*Provided text*.
Start of Block
Reports that ALPR data was being used to monitor movement of federal vehicles—and that activists were building license-plate databases—reinforced the sense that agents were operating in a hostile environment.

Add to this the physical reality of large, angry crowds fully surrounding a small group of federal officers, blowing whistles at ear-splitting volumes, shouting at close range, and at times throwing objects and blocking vehicles. It is known that high-decibel noise, including whistles and air horns, can cause disorientation, stress, and impaired decision-making in both crowds and officers.

Collectively, these conditions are essential considerations in evaluating the lethal use of force under Graham v. Connor. This Supreme Court decision establishes the framework for determining whether the use of force is reasonable. The evaluation must be from the perspective of a reasonable officer on the scene, in light of the facts and circumstances confronting that officer, not with the 20/20 vision of hindsight of an outside observer.

A BORTAC operator responding to a chaotic struggle over an armed subject, while surrounded by a large, organized, angry, hostile crowd, where hearing and movement are obstructed, may reasonably perceive a much higher level of risk than an officer in another situation.

Aside from the environment, the central questions about the shooting hinge on the specific interaction between Pretti and the BORTAC team.

Civilian video shows Pretti filming agents with a cell phone, briefly stepping into the street to wave traffic through, and then being approached by agents—not the other way around. The footage indicates that Pretti tried to move a protester away from agents and later helped a woman who had been shoved to the ground.

At that point, agents pepper-sprayed him and drove him to the pavement. Multiple officers piled on. One was seen punching him while holding a pepper spray canister.

Crucially, the video shows an officer in a gray jacket emerging from the scrum, holding a handgun believed to be Pretti’s, approximately one second before another agent fired the first shot. Forensic analysis suggests ten rounds were fired as Pretti attempted to rise to his knees and then collapsed.

In the publicly available civilian videos, Pretti is not clearly seen brandishing or pointing a weapon; he appears to be holding a phone when first contacted by agents.
End of Block
*Provided data*.
Start of Block
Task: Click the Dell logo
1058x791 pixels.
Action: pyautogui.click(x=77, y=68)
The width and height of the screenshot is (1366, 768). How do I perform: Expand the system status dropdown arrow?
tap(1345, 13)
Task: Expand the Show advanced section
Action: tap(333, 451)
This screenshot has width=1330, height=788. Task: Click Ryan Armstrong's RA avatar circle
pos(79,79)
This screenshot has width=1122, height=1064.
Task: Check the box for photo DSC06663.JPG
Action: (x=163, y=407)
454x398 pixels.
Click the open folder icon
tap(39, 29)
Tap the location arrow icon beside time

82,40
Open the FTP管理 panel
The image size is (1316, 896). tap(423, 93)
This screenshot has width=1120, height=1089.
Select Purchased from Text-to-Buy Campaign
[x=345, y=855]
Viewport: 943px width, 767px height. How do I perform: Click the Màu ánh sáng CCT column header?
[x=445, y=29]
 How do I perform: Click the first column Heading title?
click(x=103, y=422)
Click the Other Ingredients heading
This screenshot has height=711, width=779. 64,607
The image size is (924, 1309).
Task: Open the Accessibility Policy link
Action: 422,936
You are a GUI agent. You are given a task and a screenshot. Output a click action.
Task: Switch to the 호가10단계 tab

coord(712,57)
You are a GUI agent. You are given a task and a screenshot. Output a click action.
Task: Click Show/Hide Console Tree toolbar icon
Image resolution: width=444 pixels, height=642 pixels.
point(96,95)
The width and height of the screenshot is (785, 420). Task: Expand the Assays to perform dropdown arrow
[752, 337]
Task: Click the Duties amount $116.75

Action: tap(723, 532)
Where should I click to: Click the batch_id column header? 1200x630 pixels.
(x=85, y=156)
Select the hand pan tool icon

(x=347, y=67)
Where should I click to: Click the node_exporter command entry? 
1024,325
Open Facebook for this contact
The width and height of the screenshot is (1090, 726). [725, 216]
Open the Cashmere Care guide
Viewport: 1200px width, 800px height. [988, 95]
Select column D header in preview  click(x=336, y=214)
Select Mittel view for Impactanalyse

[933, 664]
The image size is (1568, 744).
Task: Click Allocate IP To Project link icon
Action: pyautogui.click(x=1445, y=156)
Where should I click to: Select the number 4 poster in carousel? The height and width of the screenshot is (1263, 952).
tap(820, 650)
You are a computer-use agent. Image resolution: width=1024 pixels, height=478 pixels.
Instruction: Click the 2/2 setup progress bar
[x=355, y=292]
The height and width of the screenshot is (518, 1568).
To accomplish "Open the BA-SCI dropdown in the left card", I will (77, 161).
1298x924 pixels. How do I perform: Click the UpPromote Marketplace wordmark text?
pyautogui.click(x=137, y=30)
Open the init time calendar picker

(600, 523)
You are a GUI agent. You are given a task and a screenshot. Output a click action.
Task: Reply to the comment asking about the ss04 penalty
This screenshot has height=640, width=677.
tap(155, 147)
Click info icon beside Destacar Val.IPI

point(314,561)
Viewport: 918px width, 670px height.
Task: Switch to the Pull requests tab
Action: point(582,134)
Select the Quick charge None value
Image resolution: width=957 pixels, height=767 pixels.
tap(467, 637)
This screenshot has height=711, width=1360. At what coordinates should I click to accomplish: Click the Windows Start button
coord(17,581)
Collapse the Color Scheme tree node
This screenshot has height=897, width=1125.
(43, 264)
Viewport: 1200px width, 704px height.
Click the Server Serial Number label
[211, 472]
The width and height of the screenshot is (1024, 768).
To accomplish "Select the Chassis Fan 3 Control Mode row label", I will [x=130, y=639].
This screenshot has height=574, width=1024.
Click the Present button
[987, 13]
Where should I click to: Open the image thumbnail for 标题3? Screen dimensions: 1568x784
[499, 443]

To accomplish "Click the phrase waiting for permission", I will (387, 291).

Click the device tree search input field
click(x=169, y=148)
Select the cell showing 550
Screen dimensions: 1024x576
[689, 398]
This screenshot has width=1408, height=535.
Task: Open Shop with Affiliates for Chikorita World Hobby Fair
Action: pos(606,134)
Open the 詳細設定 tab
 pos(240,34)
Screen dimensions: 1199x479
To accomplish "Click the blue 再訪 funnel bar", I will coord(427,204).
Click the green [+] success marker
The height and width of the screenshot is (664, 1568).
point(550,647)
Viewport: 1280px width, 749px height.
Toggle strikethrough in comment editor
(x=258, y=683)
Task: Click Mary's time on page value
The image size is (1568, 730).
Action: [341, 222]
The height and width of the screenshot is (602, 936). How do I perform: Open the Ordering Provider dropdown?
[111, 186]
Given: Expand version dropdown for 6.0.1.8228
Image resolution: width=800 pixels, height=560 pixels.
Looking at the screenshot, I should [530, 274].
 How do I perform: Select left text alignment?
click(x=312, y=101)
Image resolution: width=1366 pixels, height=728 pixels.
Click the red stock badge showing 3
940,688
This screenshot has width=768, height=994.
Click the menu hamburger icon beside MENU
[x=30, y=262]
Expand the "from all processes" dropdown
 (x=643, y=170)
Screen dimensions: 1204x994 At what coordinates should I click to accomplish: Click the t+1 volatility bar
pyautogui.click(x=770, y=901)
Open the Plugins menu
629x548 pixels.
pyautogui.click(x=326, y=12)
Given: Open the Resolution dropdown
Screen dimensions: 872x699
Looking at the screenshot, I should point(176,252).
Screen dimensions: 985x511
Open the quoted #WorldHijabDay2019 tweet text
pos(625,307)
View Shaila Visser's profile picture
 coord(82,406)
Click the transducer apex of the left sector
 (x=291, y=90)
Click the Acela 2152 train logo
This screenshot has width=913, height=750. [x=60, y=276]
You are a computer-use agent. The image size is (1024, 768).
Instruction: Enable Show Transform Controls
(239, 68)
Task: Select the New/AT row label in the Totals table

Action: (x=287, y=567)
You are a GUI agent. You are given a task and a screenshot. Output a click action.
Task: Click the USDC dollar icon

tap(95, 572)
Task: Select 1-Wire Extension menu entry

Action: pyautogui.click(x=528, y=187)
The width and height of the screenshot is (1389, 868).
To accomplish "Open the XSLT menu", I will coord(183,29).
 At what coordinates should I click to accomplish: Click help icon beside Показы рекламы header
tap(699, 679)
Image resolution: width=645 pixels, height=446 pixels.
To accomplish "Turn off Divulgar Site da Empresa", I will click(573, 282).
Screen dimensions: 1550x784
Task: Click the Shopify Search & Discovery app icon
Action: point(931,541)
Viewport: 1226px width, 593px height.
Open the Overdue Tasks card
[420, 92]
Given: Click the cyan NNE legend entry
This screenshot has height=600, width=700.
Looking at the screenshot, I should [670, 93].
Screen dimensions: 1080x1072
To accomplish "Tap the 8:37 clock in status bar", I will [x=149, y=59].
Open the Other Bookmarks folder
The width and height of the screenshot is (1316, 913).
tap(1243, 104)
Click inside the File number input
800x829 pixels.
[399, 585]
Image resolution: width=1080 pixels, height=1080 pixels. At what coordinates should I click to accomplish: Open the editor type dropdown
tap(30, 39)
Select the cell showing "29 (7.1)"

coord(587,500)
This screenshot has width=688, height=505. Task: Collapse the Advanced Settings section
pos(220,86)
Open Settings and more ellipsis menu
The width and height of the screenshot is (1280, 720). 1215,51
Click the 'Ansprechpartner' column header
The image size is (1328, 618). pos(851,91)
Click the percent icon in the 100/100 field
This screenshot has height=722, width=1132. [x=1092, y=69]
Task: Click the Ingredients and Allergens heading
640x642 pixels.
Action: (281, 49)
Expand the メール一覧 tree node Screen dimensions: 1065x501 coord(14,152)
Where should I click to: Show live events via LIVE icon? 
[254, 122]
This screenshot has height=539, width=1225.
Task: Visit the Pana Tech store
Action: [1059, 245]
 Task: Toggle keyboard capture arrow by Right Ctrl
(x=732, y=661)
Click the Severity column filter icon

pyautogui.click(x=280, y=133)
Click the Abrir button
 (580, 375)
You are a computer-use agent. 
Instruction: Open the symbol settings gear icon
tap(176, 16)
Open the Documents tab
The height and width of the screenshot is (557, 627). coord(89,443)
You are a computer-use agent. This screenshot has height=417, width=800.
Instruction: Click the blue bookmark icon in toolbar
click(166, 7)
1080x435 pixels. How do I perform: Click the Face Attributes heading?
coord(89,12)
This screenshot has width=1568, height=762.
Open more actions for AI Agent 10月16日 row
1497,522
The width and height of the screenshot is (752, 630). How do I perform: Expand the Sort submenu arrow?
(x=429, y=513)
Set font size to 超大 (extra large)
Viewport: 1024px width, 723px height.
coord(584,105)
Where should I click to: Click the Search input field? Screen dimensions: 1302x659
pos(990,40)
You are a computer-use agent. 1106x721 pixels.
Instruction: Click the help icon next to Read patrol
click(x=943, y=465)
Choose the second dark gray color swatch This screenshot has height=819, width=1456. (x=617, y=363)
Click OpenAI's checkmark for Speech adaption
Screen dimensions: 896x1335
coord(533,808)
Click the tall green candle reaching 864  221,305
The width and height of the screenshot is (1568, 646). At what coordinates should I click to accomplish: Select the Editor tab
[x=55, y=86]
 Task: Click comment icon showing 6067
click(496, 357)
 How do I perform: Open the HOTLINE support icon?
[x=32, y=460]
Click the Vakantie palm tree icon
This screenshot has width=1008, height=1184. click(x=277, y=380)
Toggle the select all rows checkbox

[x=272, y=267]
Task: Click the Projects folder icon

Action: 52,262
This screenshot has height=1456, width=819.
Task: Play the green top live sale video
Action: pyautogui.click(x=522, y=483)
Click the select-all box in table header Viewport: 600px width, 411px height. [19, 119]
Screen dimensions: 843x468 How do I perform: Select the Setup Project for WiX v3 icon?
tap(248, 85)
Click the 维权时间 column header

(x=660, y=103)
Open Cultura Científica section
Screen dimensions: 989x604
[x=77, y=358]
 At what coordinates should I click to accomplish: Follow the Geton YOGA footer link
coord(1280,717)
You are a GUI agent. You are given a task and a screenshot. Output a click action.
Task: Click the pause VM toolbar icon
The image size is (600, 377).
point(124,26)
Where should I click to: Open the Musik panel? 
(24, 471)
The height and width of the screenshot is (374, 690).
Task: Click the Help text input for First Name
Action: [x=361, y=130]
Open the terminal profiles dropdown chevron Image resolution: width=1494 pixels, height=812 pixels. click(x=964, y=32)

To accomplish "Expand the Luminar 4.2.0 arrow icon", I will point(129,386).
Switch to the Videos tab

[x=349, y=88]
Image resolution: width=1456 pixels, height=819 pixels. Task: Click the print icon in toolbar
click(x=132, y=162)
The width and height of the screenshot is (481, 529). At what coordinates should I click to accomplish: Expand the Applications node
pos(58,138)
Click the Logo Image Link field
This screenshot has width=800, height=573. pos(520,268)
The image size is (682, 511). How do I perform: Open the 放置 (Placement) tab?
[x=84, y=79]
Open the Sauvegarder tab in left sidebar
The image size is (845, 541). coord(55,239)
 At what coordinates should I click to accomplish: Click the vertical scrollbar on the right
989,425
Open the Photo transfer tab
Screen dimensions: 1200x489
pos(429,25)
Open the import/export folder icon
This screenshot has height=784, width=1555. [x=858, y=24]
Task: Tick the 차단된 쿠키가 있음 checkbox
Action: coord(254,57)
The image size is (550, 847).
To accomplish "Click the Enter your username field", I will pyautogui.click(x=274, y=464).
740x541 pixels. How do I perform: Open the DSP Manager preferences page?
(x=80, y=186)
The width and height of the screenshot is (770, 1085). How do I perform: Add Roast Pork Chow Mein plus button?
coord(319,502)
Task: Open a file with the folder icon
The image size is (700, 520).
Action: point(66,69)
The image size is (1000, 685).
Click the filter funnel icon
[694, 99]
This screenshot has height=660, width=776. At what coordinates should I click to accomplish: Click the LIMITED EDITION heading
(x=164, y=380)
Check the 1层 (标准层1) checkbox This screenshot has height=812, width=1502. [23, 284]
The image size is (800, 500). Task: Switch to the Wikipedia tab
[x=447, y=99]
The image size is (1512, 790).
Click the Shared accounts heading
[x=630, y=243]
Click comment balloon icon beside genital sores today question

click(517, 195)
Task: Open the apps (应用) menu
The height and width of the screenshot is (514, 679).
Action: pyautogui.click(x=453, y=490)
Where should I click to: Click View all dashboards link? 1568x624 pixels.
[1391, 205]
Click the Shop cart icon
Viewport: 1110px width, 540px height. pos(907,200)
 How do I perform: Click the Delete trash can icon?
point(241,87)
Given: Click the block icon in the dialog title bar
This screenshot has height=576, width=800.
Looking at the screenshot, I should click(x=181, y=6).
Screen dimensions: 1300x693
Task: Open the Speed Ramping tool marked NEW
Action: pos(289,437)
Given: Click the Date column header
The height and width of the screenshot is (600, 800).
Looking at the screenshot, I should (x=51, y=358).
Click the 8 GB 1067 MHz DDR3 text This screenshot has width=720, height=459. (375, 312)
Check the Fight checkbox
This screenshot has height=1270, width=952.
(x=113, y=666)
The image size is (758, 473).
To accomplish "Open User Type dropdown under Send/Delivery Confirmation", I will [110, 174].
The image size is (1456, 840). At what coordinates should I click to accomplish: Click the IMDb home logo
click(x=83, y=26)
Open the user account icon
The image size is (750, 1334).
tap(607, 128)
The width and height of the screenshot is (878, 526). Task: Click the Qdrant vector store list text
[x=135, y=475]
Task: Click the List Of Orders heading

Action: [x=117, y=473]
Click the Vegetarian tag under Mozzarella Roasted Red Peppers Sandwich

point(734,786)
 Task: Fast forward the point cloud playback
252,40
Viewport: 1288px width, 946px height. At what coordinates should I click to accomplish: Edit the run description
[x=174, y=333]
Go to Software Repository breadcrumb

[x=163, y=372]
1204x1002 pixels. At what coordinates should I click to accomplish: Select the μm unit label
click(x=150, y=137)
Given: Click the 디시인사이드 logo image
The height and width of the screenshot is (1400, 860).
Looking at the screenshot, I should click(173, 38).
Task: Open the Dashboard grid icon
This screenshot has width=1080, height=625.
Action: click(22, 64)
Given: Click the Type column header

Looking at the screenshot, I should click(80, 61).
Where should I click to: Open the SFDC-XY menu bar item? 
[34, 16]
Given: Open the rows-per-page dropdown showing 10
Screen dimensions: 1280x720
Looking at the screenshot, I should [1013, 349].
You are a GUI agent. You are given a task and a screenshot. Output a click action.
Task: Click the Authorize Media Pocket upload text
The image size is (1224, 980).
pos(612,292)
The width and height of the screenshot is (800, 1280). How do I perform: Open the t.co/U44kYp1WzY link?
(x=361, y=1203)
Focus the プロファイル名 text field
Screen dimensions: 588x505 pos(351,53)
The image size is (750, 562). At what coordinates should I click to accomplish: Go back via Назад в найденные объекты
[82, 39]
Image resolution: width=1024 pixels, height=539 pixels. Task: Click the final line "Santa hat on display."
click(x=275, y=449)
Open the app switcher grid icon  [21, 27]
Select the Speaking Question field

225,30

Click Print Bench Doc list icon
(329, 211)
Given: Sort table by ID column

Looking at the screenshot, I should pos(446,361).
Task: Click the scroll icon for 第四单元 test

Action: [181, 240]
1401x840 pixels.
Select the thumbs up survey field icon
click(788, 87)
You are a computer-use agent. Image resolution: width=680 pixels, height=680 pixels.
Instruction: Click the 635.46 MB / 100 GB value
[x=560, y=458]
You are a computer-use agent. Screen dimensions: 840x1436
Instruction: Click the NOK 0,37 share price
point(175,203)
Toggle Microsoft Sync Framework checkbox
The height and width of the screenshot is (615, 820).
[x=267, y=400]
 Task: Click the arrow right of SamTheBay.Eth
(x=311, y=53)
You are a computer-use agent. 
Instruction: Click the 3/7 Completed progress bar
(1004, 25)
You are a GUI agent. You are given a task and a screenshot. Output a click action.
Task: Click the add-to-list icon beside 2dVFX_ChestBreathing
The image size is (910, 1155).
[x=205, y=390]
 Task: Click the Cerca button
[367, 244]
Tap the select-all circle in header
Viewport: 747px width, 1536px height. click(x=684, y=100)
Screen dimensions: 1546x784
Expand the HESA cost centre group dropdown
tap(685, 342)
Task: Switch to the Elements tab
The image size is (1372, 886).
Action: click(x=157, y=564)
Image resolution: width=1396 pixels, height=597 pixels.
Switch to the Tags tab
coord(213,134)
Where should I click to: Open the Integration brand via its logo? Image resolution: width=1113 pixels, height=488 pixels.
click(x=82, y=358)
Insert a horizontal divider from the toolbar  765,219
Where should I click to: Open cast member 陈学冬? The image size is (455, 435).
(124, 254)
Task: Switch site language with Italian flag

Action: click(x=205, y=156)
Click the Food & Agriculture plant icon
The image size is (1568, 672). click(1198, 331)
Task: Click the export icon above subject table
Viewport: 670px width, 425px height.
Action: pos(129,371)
End of Block
*Parts of the exercise*.
1) In one to three sentences, explain why the text about the Pretti shooting treats the crowd and noise conditions as relevant to judging the lethal use of force.
2) Carry the text about the Pretti shooting forward from its last sentence.
The data has nothing to do with the text about the Pretti shooting.

*Results*.
1) Under Graham v. Connor, whether force was reasonable must be judged from the view of a reasonable officer on the scene, based on the facts and circumstances that officer faced, not with hindsight. The surrounding hostile crowd and the high-decibel noise were part of those circumstances, and such noise can cause disorientation, stress, and impaired decision-making.

2)
From an evidentiary standpoint, critics argue that once an agent removed Pretti’s firearm from his waistband, the immediate lethal threat was eliminated, making subsequent shots unjustified. From the BORTAC perspective, however, several points complicate that claim:

BORTAC operators knew Pretti was armed. They could not safely assume he had only one weapon because suspects often carry backups.

In the chaos, the shooter may not have seen the gun being removed or heard any communication that it was secured—especially amid very loud and piercing whistles, shouting, and the physical struggle.

Officers in close-quarters fights are trained to fear gun grabs and sudden draws; any movement toward the waist or toward an unknown object in hand can be perceived as potentially lethal.

These ambiguities are precisely what the BORTAC body-camera footage could clarify: whether the shooter’s line of sight included the gun being removed, whether radio or verbal calls communicated that the weapon was secured, and what Pretti’s hand and body movements looked like from the shooters’ vantage points in the final moments.

Until that footage is independently reviewed and, ideally, released publicly, decisive conclusions about the legal justification for the shooting remain premature.

Federal officials and administration advocates have framed the tragedy as “deliberate and hostile resistance” by Minnesota’s political leadership and sanctuary-style policies, which, they say, encouraged crowds to stalk, confront, and obstruct federal officers. In their view, rapid-response Signal networks, license-plate tracking, and hacktivism campaigns have created an environment in which federal agents are systematically harassed and prevented from carrying out lawful immigration removals.

With this in mind, BORTAC operators at the scene were not dealing with a single armed protester but with the visible tip of a much broader threat:

  • Coordinated rapid crowd mobilization to the scene.
  • A crowd that had been encouraged (at least in part) by state and city officials to protest, record, monitor ICE activities, and demand that ICE leave MN.
  • Actors whose tactics—such as doxxing and tracking agents’ personal information—went far beyond peaceful observation.

Even critics of the federal crackdown acknowledge that protesters are “walking a tightrope” between legitimate monitoring and tactics that could endanger both agents and bystanders.

In addition to federal agents, local authorities are also responsible. Minneapolis and Minnesota as a whole may choose not to participate in federal immigration enforcement. Still, they cannot abdicate their core police responsibility to maintain public order and manage crowds on their own streets.

When encrypted networks and ALPR-assisted rapid-response systems can quickly bring flash mobs to federal operations, the duty of local police to establish perimeters and buffer zones, separate observers from active enforcement, and prevent crowds from physically surrounding and harassing officers becomes even more critical.

If Minneapolis and state authorities had anticipated how quickly crowds would become both responsive and hostile, they might have prepositioned trained crowd management units whenever federal operations were likely, thus protecting both protesters’ constitutional rights and the safety of BORTAC and other federal agents.

Their failure to do so allowed a highly mobile mob of protesters to become a significant threat, where split-second mistakes were more likely—and more deadly.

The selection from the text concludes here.